General Historical Background
Ancient legend and modern archaeology converge in the story of the Palatine Hill. On this hill, situated in the lower valley of the Tiber River on the central Italian plain of Latium, tradition asserts that Romulus founded the city of Rome on the 21st April of 753 bc.
Archaeology confirms the settlement of a pastoral community on the Palatine Hill in the eighth century BC. At some time in the seventh century BC the Etruscans, a highly civilized people who occupied the neighbouring territory of Tuscany, crossed the Tiber River and conquered Latium. It would have been now that the villagers of the Palatine Hill joined up with other clans (gentes) in the area to form a larger political entity in the form of an autonomous city-state, according to the Etruscan system of political organization.[2]The earliest Rome was an agricultural community: the mass of the population was composed of small freeholders and economic life was based on cattle-raising and the cultivation of the land. Political power was in the hands of a landowning aristocracy, the patricians, who dominated the most important political body, the senate, out of which the highest magistrates of the state were chosen. Social life revolved around the family (familia), the basic social unit, whose head (paterfamilias) had absolute authority over all persons and all property in his family group. A turning-point in the history of this period was the overthrow of the monarchy, Rome’s earliest system of government, at the close of the sixth century bc and the establishment of an aristocratic republic. During the period from the sixth to the mid-third century bc Rome’s social and political organization underwent a series of important changes derived from the so-called ‘struggle of the orders’: the internal political strife between the old aristocracy, the patricians, and the lower classes, the plebeians.

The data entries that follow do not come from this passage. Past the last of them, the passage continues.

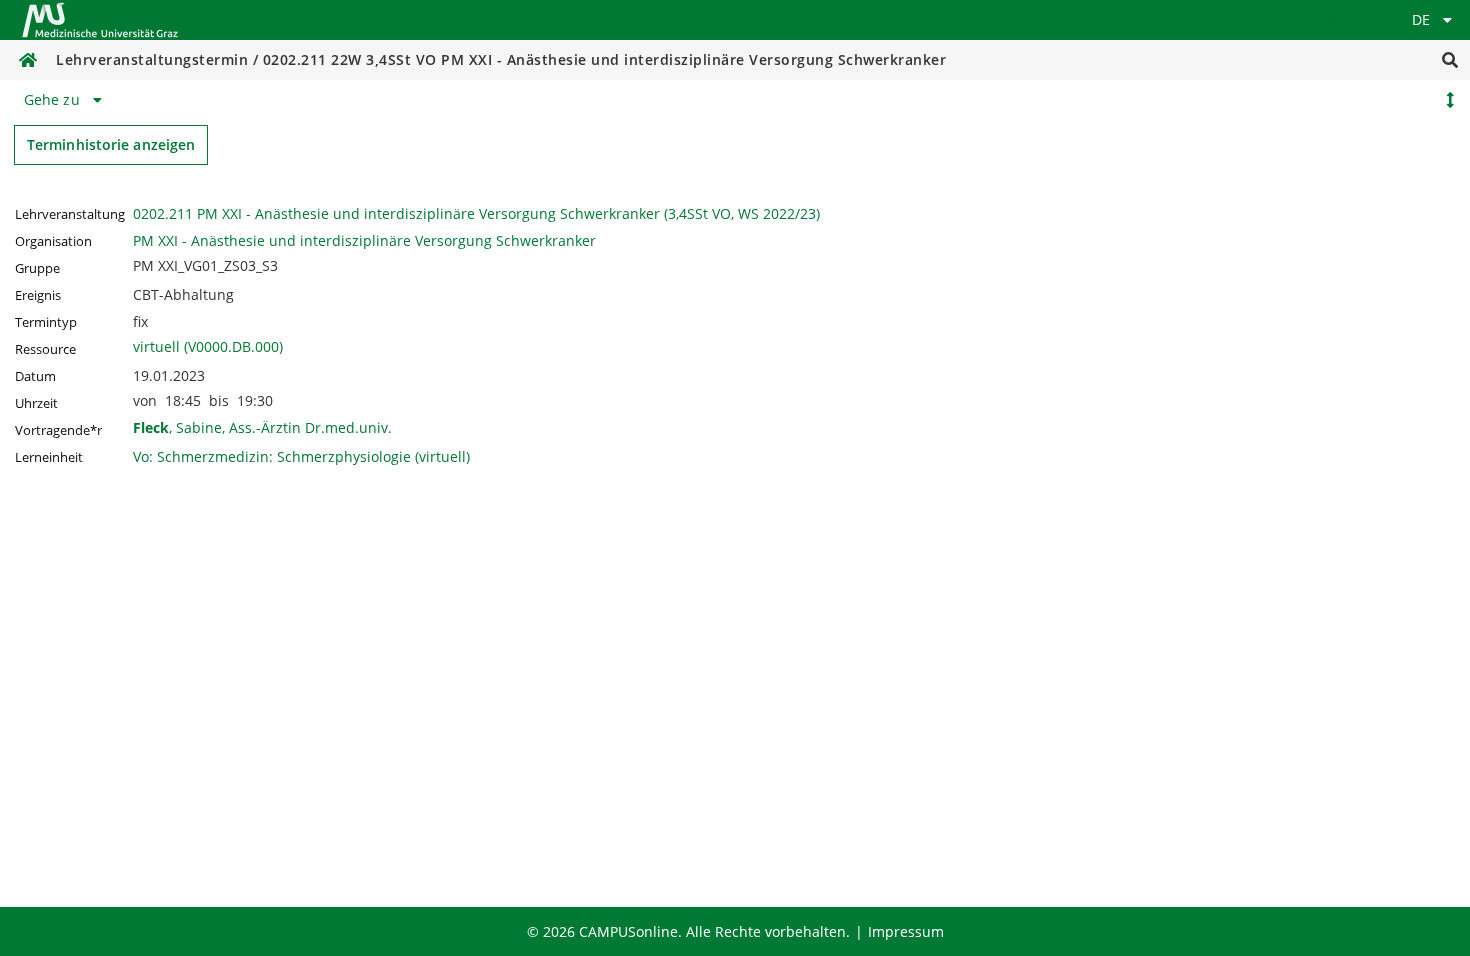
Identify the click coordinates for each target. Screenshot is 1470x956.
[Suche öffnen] (1450, 60)
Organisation (53, 241)
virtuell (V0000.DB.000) (208, 346)
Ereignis (38, 295)
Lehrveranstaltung (70, 214)
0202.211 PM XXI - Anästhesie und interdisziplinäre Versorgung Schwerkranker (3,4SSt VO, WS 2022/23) (476, 213)
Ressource (45, 349)
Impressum (906, 931)
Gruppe (37, 268)
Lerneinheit (49, 457)
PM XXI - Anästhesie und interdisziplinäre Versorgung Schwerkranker (364, 240)
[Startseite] (100, 20)
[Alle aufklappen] (1450, 100)
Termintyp (46, 322)
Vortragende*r (58, 430)
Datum (35, 376)
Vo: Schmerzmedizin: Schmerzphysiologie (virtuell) (301, 456)
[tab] (66, 100)
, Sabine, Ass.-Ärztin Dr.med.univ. (262, 427)
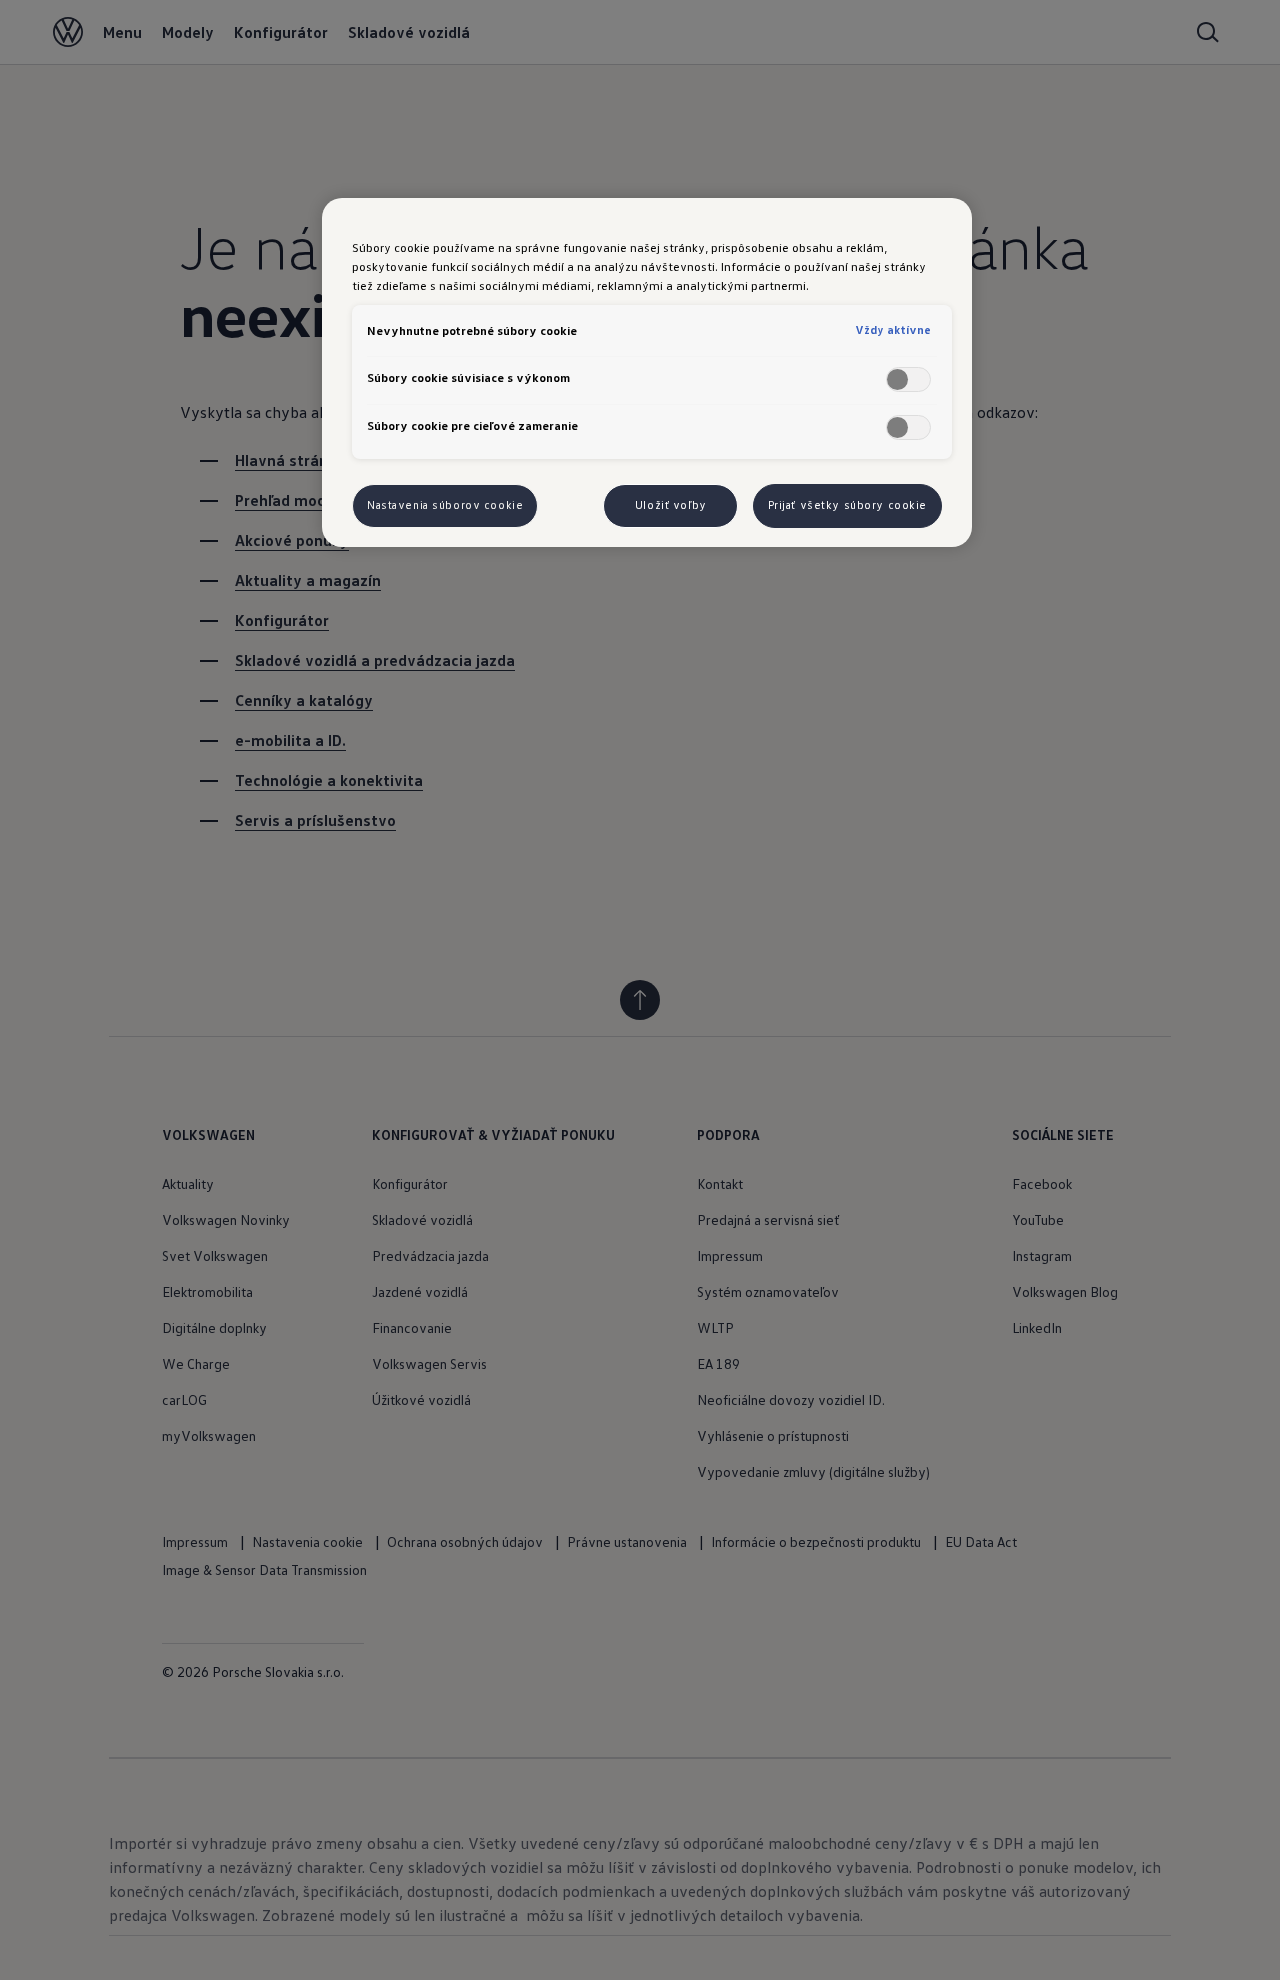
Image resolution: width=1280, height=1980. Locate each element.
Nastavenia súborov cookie (445, 505)
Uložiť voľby (671, 505)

By the middle of the third century bc a precarious equilibrium between the classes had been established and the Roman state came to be dominated by a new nobility composed of both patrician and wealthy plebeian families.Rome’s social and political development during the early republican age was directly related to her steady expansion throughout Italy. In 493 bc, Rome concluded a treaty with a league of Latin cities whereby each party undertook to aid the other in the event of war. Thereafter, the Romans concentrated on quelling the power of opposing tribes to the north while gradually dominating the Latin cities. During the fourth and early third centuries, the Romans fought a series of wars against the Samnites (a tribe from the Apennine area); the Latins who rose in revolt; the Celts and the Etruscans; and finally the Greek city-states of southern Italy. By the time these wars were over in 272 bc the Romans had gained control over most of the Italian peninsula. This did not entail the formation of a single state; rather, the various Italian communities were more or less allowed to govern themselves but they were made subordinate to Rome in different ways.